NlpProgramBeginner · 2 min read

NLP Program to Perform Named Entity Recognition (NER)

Use spaCy's pre-trained model with

import spacy; nlp = spacy.load('en_core_web_sm'); doc = nlp(text); entities = [(ent.text, ent.label_) for ent in doc.ents]

to perform Named Entity Recognition (NER) on any text.

📋

Examples

InputApple is looking at buying U.K. startup for $1 billion

Output[('Apple', 'ORG'), ('U.K.', 'GPE'), ('$1 billion', 'MONEY')]
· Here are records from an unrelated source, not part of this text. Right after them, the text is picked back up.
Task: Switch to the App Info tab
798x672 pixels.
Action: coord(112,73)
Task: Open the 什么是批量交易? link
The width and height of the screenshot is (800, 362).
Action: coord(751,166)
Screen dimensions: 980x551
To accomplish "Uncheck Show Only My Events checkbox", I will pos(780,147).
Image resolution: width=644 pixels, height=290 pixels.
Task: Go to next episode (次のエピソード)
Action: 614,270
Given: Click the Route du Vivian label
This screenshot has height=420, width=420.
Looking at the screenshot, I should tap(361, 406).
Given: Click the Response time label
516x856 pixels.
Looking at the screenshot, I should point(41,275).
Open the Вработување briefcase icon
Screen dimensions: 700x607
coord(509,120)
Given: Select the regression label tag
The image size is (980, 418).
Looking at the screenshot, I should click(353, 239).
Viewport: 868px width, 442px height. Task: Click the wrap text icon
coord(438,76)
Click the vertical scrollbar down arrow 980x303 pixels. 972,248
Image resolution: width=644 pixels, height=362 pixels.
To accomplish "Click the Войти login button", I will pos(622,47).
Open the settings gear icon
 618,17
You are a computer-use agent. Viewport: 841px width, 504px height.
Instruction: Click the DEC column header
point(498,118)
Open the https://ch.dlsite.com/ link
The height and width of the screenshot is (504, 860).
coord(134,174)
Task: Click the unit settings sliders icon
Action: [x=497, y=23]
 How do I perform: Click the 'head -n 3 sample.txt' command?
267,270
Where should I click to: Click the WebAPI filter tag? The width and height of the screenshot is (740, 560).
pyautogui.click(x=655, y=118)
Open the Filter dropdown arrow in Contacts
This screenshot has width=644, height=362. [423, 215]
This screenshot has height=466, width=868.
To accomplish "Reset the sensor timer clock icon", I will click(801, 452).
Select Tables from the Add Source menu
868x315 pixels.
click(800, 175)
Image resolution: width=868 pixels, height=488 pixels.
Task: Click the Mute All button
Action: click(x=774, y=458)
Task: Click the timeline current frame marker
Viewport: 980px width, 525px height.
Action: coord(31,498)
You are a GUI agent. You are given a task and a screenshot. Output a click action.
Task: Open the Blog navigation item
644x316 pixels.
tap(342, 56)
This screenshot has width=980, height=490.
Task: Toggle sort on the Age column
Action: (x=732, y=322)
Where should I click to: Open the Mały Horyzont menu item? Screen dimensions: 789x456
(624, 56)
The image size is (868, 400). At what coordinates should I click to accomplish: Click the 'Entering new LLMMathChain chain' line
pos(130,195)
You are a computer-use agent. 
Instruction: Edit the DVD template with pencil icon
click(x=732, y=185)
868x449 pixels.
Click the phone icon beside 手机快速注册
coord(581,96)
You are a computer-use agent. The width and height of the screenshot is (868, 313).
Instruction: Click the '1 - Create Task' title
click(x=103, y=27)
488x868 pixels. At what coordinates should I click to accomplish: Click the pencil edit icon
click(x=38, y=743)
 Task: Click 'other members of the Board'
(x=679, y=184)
InputBarack Obama was born in Hawaii.

Output[('Barack Obama', 'PERSON'), ('Hawaii', 'GPE')]

InputNo entities here.

Output[]

🧠

How to Think About It

To do Named Entity Recognition, first load a language model trained to recognize entities. Then, pass the input text to this model to get a processed document. Extract the entities by looking at the parts of the text the model marks as names of people, places, organizations, or other categories.

📐

Algorithm

Load a pre-trained NLP model that supports NER.

Input the text to the model to create a processed document.

Extract entities from the document by accessing its entity annotations.

Return the list of entities with their text and labels.

💻

Code

python

import spacy

nlp = spacy.load('en_core_web_sm')
text = "Apple is looking at buying U.K. startup for $1 billion"
doc = nlp(text)
entities = [(ent.text, ent.label_) for ent in doc.ents]
print(entities)

Output

[('Apple', 'ORG'), ('U.K.', 'GPE'), ('$1 billion', 'MONEY')]

🔍

Dry Run

Let's trace the example 'Apple is looking at buying U.K. startup for $1 billion' through the code

Load model

Load spaCy's 'en_core_web_sm' model into variable nlp

Process text

Pass text 'Apple is looking at buying U.K. startup for $1 billion' to nlp to get doc

Extract entities

Look at doc.ents and get [('Apple', 'ORG'), ('U.K.', 'GPE'), ('$1 billion', 'MONEY')]

Print result

Output the list of entities

Entity Text	Entity Label
Apple	ORG
U.K.	GPE
$1 billion	MONEY

💡

Why This Works

Step 1: Load pre-trained model

The spacy.load function loads a model trained on lots of text to recognize entities.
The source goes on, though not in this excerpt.